Jujur di Hadapan Allah

Shalom, Kekasih Kristus.

Seorang prajurit biasanya memiliki mental baja dan tidak mau terlihat lemah di hadapan orang lain; Daud yang juga seorang prajurit bermental baja dan tidak mengenal rasa takut di medan perang ternyata selalu membuka isi hati dan pikirannya dengan jujur di hadapan Allah, yang ia tuliskan dalam bentuk syair-syair Mazmur.
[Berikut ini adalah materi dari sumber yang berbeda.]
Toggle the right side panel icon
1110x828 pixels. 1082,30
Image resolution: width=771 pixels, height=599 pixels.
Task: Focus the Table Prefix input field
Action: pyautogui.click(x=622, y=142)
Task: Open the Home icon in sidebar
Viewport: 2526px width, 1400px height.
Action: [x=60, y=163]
Itu sebabnya dikatakan bahwa Mazmur memberikan kesempatan berharga untuk melihat diri sendiri di depan cermin dalam salah-satu situasi tersebut (dengan berbagai pernyataan & pertanyaan jujur kepada Allah justru karena kedekatan/ kepercayaan/ pengenalan pribadi mereka kepadaNya, dan ditantang untuk setuju dengan pemahaman penulis akan Allah agar iman-nya dikuatkan). Syair untuk dinyanyikan pemimpin biduan dengan iringan kecapi menurut lagu Yang kedelapan (sejenis irama/ melodi) ini merupakan ekpresi ketidak-berdayaan sang penulis Daud akan masalah yang tak kunjung berakhir dan kejujuran Daud bahwa ia layak mengalami itu semua sebagai hukuman atas dosanya (ayat 2-4); namun demikian, pengenalan Daud akan kasih setia Allah membuat dia berani memohon belas kasihan (merayu) Allah untuk segera memulihkan keadaannya (ayat 5-8), dan bahkan ia mengakhiri syair ini dengan keyakinan bahwa TUHAN telah mendengar & mengabulkan permohonannya serta membela perkaranya terhadap para musuhnya (ayat 9-12). Haleluya!